Ardından konuşan Pir Sultan Abdal Kültür Derneği Genel Başkanı Cuma Erçe, "Bu yıl her ilde her ilçede anmalarımız olacak. Ankara’da her şubemiz ayrı ayrı anma yapacak. 2 Temmuz’ da Ankara’da Tandoğan Meydanı’nda buluşacağız. Gelenlerle ise Sivas’ta olacağız. Eğer katliamlarla yüzleşilseydi bugün bu kadar sömürü olmazdı. Bu davanın peşini asla bırakmayacağız. Adaletin yerini bulması için mücadele etmeye devam edeceğiz” dedi.
 
‘ADALETİN SAĞLANMASI GERİYOR’
 
Katliamda yaşamını yitiren Handan Metin’in ablası Şehriban Metin, "29 yıldır anma yapıyoruz.

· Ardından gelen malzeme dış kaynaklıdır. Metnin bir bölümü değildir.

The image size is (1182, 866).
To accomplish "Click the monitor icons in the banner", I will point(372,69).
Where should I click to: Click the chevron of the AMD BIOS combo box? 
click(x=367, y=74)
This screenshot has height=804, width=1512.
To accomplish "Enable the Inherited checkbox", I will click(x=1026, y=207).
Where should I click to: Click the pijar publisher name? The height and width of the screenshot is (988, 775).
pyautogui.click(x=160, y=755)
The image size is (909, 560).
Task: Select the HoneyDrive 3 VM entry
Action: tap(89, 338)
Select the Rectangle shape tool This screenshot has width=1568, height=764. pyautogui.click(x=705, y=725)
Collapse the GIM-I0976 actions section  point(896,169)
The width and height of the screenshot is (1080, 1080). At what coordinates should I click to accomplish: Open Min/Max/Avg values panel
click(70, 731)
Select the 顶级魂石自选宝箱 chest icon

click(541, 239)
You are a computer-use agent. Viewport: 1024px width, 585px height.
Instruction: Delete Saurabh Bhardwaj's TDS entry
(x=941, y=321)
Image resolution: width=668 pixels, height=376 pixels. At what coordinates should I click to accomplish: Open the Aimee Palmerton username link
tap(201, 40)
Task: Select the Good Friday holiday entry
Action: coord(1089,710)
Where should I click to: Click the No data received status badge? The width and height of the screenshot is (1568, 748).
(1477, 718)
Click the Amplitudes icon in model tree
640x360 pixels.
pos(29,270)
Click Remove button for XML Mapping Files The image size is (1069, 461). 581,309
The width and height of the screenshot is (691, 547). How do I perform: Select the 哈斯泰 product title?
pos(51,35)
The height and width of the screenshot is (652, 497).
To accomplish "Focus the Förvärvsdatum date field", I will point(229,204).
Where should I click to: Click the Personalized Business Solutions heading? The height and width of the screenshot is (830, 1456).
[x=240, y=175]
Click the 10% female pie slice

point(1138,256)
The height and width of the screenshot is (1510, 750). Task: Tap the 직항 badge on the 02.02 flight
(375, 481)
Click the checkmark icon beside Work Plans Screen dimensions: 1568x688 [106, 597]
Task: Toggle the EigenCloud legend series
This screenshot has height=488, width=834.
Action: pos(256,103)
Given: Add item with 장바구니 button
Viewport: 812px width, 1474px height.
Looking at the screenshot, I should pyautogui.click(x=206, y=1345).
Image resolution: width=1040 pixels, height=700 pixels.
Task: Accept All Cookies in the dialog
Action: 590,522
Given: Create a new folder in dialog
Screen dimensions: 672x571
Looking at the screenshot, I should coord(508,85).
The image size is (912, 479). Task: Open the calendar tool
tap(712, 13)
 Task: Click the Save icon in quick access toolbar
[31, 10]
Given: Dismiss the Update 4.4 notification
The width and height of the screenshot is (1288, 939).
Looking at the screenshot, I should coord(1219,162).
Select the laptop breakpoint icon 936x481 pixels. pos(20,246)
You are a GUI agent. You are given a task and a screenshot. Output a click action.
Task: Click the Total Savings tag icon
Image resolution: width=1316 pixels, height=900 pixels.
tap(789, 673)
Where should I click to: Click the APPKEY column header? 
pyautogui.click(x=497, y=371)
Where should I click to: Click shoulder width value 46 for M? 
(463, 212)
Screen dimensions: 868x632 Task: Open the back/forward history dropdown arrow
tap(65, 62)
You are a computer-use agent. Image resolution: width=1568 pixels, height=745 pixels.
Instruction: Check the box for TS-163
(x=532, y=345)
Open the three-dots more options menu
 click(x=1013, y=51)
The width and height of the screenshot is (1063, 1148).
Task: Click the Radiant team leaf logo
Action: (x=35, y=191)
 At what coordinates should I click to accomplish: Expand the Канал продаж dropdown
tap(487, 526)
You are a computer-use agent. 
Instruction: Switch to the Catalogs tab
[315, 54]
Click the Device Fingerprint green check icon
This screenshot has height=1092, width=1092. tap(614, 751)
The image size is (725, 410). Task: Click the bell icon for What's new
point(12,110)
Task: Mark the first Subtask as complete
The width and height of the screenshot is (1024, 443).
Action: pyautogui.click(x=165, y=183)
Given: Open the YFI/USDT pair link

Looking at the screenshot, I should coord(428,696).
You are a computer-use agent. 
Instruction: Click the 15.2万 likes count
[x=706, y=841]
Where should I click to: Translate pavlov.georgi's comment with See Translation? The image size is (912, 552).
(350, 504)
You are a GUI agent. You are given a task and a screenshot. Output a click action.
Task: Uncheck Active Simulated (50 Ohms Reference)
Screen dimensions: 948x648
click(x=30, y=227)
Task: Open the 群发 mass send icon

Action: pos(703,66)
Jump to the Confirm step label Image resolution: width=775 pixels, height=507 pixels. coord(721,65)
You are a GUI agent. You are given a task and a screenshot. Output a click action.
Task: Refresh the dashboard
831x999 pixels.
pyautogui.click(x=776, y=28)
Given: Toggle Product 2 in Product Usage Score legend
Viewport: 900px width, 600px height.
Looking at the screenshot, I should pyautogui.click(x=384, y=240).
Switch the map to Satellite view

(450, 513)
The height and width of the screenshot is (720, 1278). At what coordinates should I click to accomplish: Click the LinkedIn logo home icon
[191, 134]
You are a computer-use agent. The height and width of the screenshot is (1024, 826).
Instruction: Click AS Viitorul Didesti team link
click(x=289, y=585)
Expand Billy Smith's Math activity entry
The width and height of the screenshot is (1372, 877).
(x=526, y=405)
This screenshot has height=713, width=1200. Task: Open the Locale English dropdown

Bugün şunu fark ettim ki ailelerden gelen azaldı.  Çoğu yaşlandı ve kaybettik. Ama aileler dışında gelenler çoğalıyor. Bu dava asla unutulmasın. Azaldık ve yarın olmayabiliriz. Sivas insanlık tarihinin en acımasız katliamlarından birisidir. Nefes alabilmemiz için Sivas'ta adaletin sağlanması gerekir” ifadelerini kullandı.
 
‘DÜNYAYA ANLATACAĞIZ’
 
Son olarak söz alan Avrupa Alevi Birlikleri Konfederasyonu Eşit Başkanı Nevin Kamilağaoğlu ise, “Almanya Alevi Birlikleri Federasyonu (AABF) Sivas Katliamı için bir belgesel çekiyor. Farklı dillerde katliamı dünyaya anlatacağız. Bu dava bizim, adalet gelmeden bu dava bitmeyecek” dedi.